§ **Task instructions**: Only lines with the string "computer" are wanted. Pull them out of the data.

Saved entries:
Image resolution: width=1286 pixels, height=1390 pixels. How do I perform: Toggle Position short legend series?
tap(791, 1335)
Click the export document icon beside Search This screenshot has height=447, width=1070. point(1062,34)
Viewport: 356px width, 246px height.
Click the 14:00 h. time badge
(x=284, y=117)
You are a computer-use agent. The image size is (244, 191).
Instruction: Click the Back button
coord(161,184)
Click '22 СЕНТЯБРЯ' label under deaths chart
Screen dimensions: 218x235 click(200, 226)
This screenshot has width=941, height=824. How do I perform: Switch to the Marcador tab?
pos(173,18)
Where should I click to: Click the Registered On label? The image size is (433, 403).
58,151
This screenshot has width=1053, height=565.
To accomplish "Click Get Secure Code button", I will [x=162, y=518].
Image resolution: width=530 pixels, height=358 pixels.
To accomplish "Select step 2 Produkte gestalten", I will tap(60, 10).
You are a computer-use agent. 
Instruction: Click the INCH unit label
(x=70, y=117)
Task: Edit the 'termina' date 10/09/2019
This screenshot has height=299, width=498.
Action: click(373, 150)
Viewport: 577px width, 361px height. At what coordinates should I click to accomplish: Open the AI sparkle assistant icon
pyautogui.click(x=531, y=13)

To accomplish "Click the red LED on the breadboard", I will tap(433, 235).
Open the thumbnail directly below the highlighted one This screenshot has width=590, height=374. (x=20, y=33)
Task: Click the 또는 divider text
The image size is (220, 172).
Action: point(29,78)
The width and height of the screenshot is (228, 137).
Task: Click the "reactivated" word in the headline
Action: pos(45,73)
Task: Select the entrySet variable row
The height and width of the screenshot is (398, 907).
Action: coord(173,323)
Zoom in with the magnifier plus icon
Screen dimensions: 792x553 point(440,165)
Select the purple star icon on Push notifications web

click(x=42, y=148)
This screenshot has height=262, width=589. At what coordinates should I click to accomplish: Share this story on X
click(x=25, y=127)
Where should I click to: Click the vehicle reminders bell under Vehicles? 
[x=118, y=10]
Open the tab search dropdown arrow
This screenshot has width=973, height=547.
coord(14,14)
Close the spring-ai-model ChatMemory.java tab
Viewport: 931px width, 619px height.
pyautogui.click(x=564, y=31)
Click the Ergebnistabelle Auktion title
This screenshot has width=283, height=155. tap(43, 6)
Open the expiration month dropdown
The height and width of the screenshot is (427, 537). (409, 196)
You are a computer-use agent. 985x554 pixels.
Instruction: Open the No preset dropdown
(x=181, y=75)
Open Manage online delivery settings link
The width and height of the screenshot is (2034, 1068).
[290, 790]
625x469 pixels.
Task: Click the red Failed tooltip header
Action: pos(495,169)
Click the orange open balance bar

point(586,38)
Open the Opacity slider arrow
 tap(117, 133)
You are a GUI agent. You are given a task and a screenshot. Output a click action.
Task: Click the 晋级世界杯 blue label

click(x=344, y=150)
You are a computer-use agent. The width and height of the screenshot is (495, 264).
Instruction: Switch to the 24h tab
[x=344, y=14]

§ **Task output**:
You are a computer-use agent. The image size is (244, 191).
You are a computer-use agent. 
You are a computer-use agent. 985x554 pixels.
You are a computer-use agent. The width and height of the screenshot is (495, 264).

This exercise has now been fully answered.